Reading text ::
START

(November 2019) A federal jury awarded Monette Saccameno $582,000 in compensatory damages and $3 million in punitive damages against her mortgage loan servicing company, Ocwen. On appeal, the Seventh Circuit lowered the punitive damage award to $582,000. Saccameno v. United States Bank National Association, 943 F.3d 1071 (7th Cir. 2019). This blog post discusses the Seventh Circuit’s decision and its reasoning for reducing the punitive damage award in a ruling written by the Honorable Judge Amy St. Eve.
Monette Saccameno originally filed for Chapter 13 bankruptcy after her home loan went into foreclosure. Chapter 13 bankruptcy is a promise to a debtor: if you comply with the bankruptcy plan, then you can get a fresh start. As Judge St. Eve noted, for Monette Saccameno that promise went unfulfilled. She had done everything that was required of her, including making 42 monthly mortgage payments under the bankruptcy court’s watchful eye. Near the end of her bankruptcy, Saccameno even obtained statements from her mortgage servicer, Ocwen, stating that she was paid up and even that she had paid too much. The bankruptcy court granted her a discharge.

END

Data segment ::
START

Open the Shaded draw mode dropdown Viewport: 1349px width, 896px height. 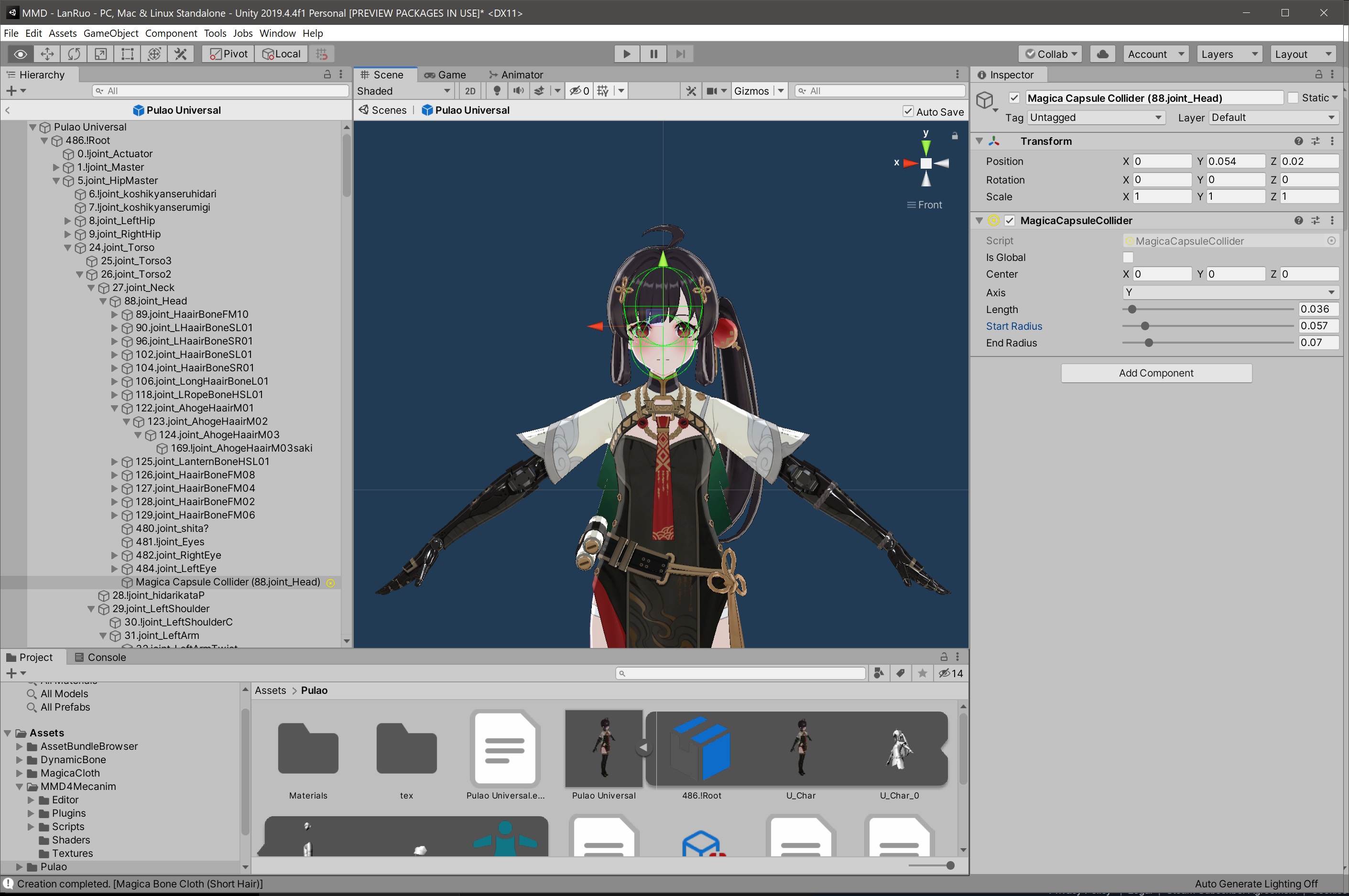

END

Required task :: Can you copy out, word for word, the entire text above about the Seventh Circuit's ruling on Monette Saccameno's punitive damages?

Finished task ::
(November 2019) A federal jury awarded Monette Saccameno $582,000 in compensatory damages and $3 million in punitive damages against her mortgage loan servicing company, Ocwen. On appeal, the Seventh Circuit lowered the punitive damage award to $582,000. Saccameno v. United States Bank National Association, 943 F.3d 1071 (7th Cir. 2019). This blog post discusses the Seventh Circuit’s decision and its reasoning for reducing the punitive damage award in a ruling written by the Honorable Judge Amy St. Eve.
Monette Saccameno originally filed for Chapter 13 bankruptcy after her home loan went into foreclosure. Chapter 13 bankruptcy is a promise to a debtor: if you comply with the bankruptcy plan, then you can get a fresh start. As Judge St. Eve noted, for Monette Saccameno that promise went unfulfilled. She had done everything that was required of her, including making 42 monthly mortgage payments under the bankruptcy court’s watchful eye. Near the end of her bankruptcy, Saccameno even obtained statements from her mortgage servicer, Ocwen, stating that she was paid up and even that she had paid too much. The bankruptcy court granted her a discharge.